Deep Pink: a chess engine using deep learning

nkg114mc · Post by **nkg114mc** » Sun Feb 05, 2017 11:03 pm

Just found this blog post about deep learning in chess, by Erik Bernhardsson

http://blog.yhat.com/posts/deep-learning-chess.html

And the source code:

https://github.com/erikbern/deep-pink

It mentioned an engine "Deep-Pink", which includes a trained neural network model (for evaluation function). Maybe some one would be interested.

What do you think about this work?

jdart · Post by **jdart** » Sun Feb 05, 2017 11:47 pm

A few comments:

1. Training for this engine used an interesting objective function. I don't think I have seen that approach used for chess before.

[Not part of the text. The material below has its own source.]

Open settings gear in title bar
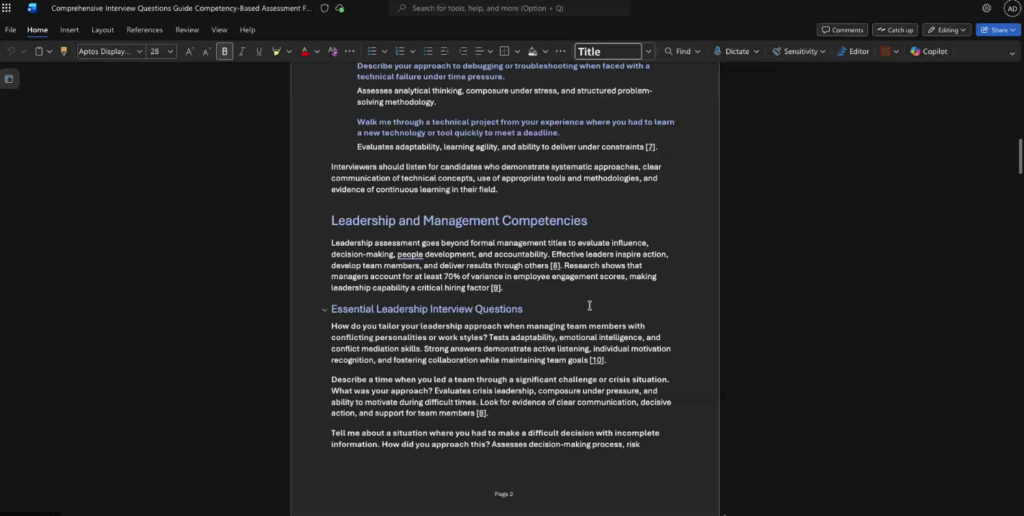The image size is (1024, 516). pos(986,8)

2. "Players will choose an optimal or near-optimal move" is a bad assumption for the FICS dataset. Players will choose better than random moves, which is part of the theory. But for chess, even expert players are a poor "oracle," because they blunder from time to time and make suboptimal moves pretty often. (Go is apparently different because for a long time at least, pro level players were much better than computers, although by an absolute standard of accuracy they might be making errors).

3. The results reinforce the idea tha a NN or deep learning model sacrifices speed for accuracy, and while it can produce reasonable performance, it is hard for it to compete with speed-optimized engines with faster evals.

--Jon

Tony P. · Post by **Tony P.** » Sun Feb 05, 2017 11:57 pm

Meh. Deep Pink has scored merely 30-35% of points in a match vs Sunfish, which is a simple and weak engine that's not even rated on CCRL (nor other official rating lists, I guess).

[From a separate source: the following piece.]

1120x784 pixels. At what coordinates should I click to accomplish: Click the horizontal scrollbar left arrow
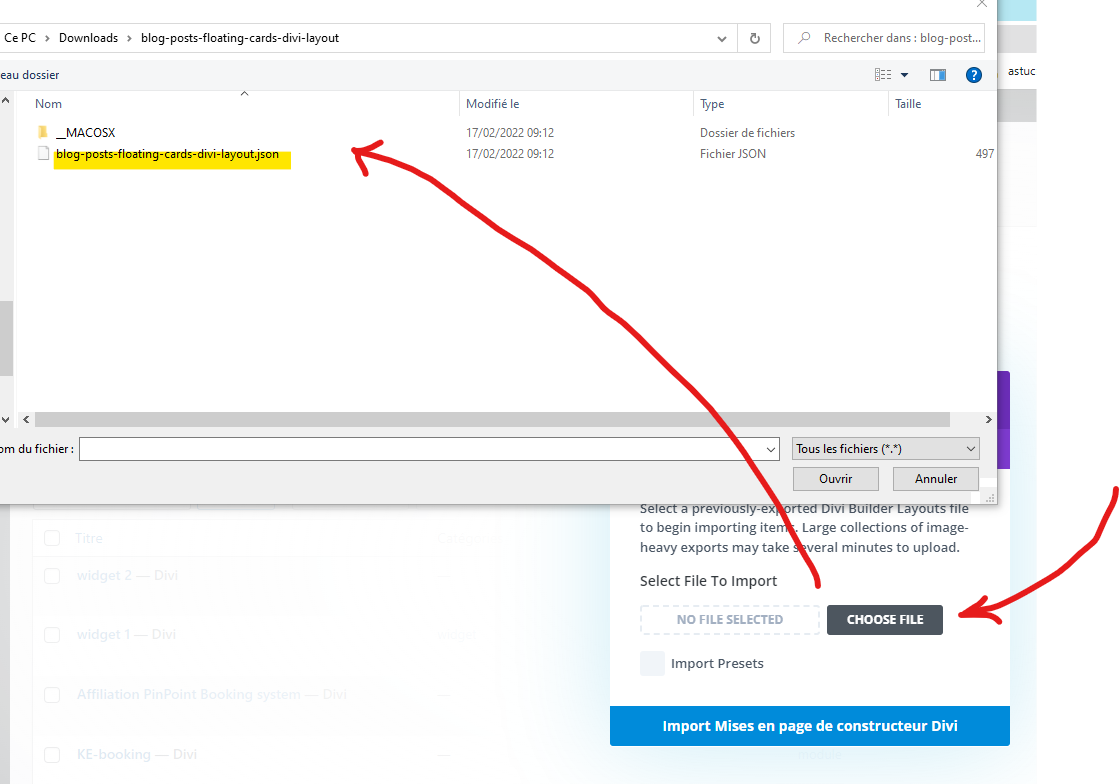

Currently, the strongest of those chess engines whose evaluation is based on a neural network is Giraffe. It has achieved the strength of a human IM, which is not bad for such an experimental engine. Unfortunately for the computer chess community but fortunately for the mankind, its author Matthew Lai has been recruited by DeepMind so now he has little spare time left for Giraffe improvement.

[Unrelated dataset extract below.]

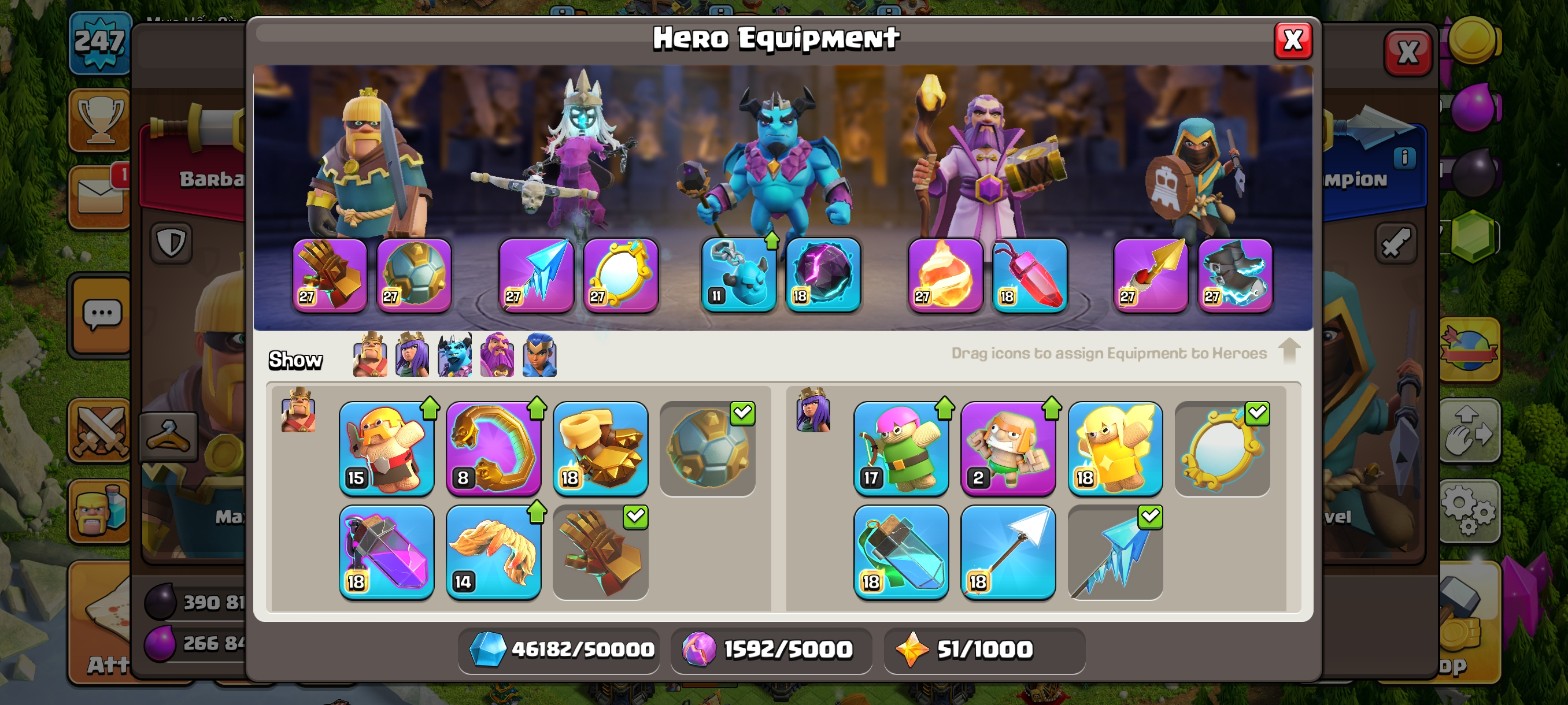Select the Healer Puppet equipment level 18
1568x705 pixels.
(x=1116, y=448)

DeepMind is constantly improving its technologies and I believe that they'd yield a very strong engine (possibly stronger than Stockfish) if anyone were interested in applying those methods to chess - I'll write more on this matter soon - but chess is already 'solved' (computers play at superhuman ability) so AI researchers' work is now dedicated to harder games and real-life tasks.

Tony P. · Post by **Tony P.** » Mon Feb 06, 2017 12:17 am

jdart wrote:2. "Players will choose an optimal or near-optimal move" is a bad assumption for the FICS dataset. Players will choose better than random moves, which is part of the theory. But for chess, even expert players are a poor "oracle," because they blunder from time to time and make suboptimal moves pretty often. (Go is apparently different because for a long time at least, pro level players were much better than computers, although by an absolute standard of accuracy they might be making errors).

It's OK for AlphaGo to use human games to train on because humans yet evaluate positions better than computers. However, the learner can't become stronger than the teacher. Eventually, Go engines will start using reinforced or unsupervised learning and discover superhuman positional features. What is stopping them from doing so now is the lack of computational power of the hardware.

jdart wrote:3. The results reinforce the idea tha a NN or deep learning model sacrifices speed for accuracy, and while it can produce reasonable performance, it is hard for it to compete with speed-optimized engines with faster evals.

Indeed. The problem with NN engines so far is that their search isn't selective enough. They'll start seeing a few moves further than Stockfish when they learn to spend most of their time on exploring the most critical positions. Conventional engines use heuristic rules to determine when to do quiescent search. Instead of using these 'rules of thumb' (exploring captures, pawn attacks, etc.), the 'criticality' of a position (the extent of the need to search its subtree deeper) can be assessed by a separate neural network.

In particular, it may be worthwhile to train a network to have an 'intuitive' sense of mate attacks and forced draws that are probable a few moves later. For example, if the engine 'sees' that its pieces are connected well towards the weaknesses around the opponent's king, it should start a search for mating patterns like a human master would do.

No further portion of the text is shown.